▶ Task requirements
Exactly the lines from the one with "Screen dimensions: 800x600" to the end of the entries should appear in your answer, retyped word for word.
++++++++++
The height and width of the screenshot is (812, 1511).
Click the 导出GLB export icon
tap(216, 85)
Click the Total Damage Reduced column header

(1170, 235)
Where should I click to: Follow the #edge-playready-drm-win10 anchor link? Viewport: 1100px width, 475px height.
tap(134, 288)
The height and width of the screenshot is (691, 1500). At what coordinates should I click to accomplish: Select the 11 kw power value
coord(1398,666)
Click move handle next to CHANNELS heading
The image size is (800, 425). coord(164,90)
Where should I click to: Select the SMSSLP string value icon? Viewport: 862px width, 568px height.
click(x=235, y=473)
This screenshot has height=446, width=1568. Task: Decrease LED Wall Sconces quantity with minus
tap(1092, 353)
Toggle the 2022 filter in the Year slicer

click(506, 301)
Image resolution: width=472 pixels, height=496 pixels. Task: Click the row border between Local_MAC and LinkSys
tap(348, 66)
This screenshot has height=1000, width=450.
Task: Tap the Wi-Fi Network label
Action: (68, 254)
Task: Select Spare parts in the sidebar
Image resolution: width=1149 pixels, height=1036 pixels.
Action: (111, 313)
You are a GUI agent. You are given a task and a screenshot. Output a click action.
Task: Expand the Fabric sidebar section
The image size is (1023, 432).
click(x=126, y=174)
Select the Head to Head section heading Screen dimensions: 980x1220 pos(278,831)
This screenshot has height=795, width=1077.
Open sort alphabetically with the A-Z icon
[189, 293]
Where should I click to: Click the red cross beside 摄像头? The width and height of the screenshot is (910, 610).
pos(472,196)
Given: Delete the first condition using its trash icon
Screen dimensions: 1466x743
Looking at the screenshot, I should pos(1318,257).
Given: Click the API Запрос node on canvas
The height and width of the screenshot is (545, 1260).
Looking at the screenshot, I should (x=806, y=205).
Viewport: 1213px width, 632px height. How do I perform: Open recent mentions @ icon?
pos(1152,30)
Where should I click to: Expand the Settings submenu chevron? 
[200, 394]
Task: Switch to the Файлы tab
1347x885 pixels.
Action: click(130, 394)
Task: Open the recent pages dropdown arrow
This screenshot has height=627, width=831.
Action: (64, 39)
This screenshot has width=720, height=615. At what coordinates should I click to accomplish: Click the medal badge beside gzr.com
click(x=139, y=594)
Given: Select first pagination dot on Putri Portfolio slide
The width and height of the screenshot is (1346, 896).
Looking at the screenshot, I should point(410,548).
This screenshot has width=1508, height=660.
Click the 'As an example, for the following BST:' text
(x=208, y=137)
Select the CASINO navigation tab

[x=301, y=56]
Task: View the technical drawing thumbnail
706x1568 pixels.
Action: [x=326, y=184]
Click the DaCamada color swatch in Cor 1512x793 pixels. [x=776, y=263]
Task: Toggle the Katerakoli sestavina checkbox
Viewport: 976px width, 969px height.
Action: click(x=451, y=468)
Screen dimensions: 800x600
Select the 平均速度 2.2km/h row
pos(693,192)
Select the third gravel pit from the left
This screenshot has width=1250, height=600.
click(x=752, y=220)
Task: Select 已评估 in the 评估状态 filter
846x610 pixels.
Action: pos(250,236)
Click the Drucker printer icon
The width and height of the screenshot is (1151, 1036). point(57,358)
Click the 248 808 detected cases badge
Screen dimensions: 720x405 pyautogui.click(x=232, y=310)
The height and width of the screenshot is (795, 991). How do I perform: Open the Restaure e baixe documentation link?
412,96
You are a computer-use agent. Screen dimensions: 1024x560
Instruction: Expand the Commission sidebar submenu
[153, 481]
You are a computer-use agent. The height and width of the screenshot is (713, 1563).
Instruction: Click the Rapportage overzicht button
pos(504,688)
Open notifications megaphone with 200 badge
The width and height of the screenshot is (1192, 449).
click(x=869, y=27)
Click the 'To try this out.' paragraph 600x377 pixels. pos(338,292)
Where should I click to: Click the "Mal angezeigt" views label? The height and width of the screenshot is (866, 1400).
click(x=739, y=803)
++++++++++
▶ Solution for this task
Screen dimensions: 800x600
Select the 平均速度 2.2km/h row
pos(693,192)
Select the third gravel pit from the left
This screenshot has width=1250, height=600.
click(x=752, y=220)
Task: Select 已评估 in the 评估状态 filter
846x610 pixels.
Action: pos(250,236)
Click the Drucker printer icon
The width and height of the screenshot is (1151, 1036). point(57,358)
Click the 248 808 detected cases badge
Screen dimensions: 720x405 pyautogui.click(x=232, y=310)
The height and width of the screenshot is (795, 991). How do I perform: Open the Restaure e baixe documentation link?
412,96
You are a computer-use agent. Screen dimensions: 1024x560
Instruction: Expand the Commission sidebar submenu
[153, 481]
You are a computer-use agent. The height and width of the screenshot is (713, 1563).
Instruction: Click the Rapportage overzicht button
pos(504,688)
Open notifications megaphone with 200 badge
The width and height of the screenshot is (1192, 449).
click(x=869, y=27)
Click the 'To try this out.' paragraph 600x377 pixels. pos(338,292)
Where should I click to: Click the "Mal angezeigt" views label? The height and width of the screenshot is (866, 1400).
click(x=739, y=803)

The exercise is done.